2.5 The Exclusion of Women from Water Management
The central role of women in water management is often overlooked by community management strategies and women themselves have little to no participation in community water distribution and management decisions (UN Water, 2006; Swyngedouw, 2013). In much of SSA, women’s involvement in the sustainable development and management of water is limited by existing gender inequality and women’s time constraints (Panda, 2007). Furthermore, women are hampered by unequal access to economic resources, information and technology (UN Women, 2015a). A UN report (2012) found that the involvement of women in water policy decisions was ‘time-consuming and unpopular’ within communities. Singh (2006) goes further to explain that women are ‘discouraged by and disinterested in the decision-making process’. Additionally, Husbands often view their wives’ involvement in such activities as interfering with their domestic responsibilities and discourage or disallow them from participating (Singh, 2006). Roy and Crow () suggest significant barriers faced by women are the civil codes and legislation that limit women’s land and property rights, and in turn their water rights.

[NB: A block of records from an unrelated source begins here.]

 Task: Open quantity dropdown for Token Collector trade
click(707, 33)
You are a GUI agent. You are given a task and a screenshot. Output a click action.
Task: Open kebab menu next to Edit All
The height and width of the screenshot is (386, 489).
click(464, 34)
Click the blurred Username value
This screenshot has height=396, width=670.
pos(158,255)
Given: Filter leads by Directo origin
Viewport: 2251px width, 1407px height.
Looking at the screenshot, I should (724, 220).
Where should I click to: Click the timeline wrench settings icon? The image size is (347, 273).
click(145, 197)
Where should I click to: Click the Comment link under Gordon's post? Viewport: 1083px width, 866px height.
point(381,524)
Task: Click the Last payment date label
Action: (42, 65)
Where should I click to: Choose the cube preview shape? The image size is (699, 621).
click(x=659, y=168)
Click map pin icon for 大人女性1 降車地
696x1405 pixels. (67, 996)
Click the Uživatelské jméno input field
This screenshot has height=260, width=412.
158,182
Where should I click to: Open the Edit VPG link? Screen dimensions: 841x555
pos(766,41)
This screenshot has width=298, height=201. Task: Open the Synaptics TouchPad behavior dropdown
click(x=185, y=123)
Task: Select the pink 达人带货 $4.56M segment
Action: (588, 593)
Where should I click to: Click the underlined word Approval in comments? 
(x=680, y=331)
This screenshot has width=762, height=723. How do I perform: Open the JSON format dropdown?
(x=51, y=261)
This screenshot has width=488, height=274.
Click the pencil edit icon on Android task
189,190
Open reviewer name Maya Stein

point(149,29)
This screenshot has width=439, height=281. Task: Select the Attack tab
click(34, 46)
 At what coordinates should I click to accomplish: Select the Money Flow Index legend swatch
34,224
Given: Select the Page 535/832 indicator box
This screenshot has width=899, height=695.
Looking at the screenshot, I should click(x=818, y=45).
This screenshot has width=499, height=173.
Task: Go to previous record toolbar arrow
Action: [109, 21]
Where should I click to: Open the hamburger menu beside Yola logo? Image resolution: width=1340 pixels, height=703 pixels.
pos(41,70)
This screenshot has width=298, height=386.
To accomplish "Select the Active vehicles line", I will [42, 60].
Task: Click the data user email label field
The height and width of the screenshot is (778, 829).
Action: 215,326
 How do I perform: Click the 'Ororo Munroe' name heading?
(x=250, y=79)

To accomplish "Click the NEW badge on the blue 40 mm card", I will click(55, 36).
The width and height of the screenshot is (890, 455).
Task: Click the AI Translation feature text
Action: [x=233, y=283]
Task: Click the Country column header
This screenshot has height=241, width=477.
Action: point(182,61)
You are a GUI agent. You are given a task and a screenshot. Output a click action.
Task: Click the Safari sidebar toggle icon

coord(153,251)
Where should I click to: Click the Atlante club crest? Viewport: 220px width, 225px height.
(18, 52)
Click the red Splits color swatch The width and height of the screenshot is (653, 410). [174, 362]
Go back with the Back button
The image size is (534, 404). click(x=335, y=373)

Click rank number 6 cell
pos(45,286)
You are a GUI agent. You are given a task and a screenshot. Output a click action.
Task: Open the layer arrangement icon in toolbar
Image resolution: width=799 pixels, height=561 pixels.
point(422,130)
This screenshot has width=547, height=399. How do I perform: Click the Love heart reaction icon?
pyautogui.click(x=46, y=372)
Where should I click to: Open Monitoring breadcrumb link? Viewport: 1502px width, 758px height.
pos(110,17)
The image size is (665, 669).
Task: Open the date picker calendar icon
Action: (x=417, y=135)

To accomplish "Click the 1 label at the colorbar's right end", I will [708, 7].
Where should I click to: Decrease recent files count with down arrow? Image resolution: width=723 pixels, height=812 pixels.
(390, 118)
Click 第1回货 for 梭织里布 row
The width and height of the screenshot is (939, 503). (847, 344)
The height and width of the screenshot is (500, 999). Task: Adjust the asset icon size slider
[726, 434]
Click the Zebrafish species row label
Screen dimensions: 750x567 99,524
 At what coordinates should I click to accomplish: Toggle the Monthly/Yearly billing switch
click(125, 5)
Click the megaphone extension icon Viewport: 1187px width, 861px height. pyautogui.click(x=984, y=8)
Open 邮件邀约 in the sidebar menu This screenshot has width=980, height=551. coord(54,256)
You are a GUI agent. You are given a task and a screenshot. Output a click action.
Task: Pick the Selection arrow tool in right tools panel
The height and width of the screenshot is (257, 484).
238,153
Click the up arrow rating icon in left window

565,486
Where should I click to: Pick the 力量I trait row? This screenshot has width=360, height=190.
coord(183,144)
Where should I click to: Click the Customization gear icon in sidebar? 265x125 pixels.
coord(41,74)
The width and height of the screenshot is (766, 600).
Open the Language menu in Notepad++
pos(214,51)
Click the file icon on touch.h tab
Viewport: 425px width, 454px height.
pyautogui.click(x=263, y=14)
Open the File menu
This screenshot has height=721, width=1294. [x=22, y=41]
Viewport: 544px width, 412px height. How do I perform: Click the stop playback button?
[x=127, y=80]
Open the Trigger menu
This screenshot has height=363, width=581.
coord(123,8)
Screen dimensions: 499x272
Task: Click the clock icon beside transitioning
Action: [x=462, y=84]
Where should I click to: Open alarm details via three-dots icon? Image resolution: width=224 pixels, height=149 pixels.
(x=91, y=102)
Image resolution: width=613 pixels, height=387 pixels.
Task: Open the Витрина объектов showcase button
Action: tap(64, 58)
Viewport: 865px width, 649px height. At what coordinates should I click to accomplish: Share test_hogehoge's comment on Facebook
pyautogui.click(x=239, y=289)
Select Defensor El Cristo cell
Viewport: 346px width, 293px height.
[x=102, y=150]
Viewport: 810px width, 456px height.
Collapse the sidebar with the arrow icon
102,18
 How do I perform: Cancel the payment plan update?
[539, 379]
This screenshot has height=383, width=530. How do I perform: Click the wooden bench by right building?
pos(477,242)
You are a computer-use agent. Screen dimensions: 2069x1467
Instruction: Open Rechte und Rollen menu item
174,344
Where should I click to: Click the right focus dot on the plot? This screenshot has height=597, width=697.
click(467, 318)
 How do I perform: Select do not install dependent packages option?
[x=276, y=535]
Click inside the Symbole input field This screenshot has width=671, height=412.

2.6 Strategies/Policies Attempting to Integrate Women into Water Management
Equitable access to water can empower women and help to confront gender inequality (UN Women, 2015b). Evidence from the World Bank has shown water projects are six to seven times more effective when they involve women in their setting-up and management (UNICEF, 2010). Encouraging the participation of women in decision-making, and addressing gender imbalances within communities, are the first steps in many inclusion strategies to advance community well-being (Singh, 2006; Panda, 2007; Ivens, 2008; Faeth and Weinthal, 2012). Non-Government Organisation (NGO) action programmes have trained women in South Africa, Lesotho and Uganda in water-related careers, as well as to locate water sources and repair pumps (UN Water, 2006). WILL ADD ANOTHER SENTENCE IN HERE ON ANOTHER STRATEGY. Whilst some believe the issues of water collection are rooted in power, poverty and inequality (Harris, 2006; Mganda and Petit, 2011), Ray (2007) highlights the reality that poverty reduction, or better access to water, does not ensure the greater wellbeing of all women.
2.7 Synthesis
The literature review identifies the specific consequences of the task of water collection providing useful variables for this research. The large number of studies citing women as primary water collectors, and differing results on women’s water collection times, allows a meaningful comparison for the results of this study.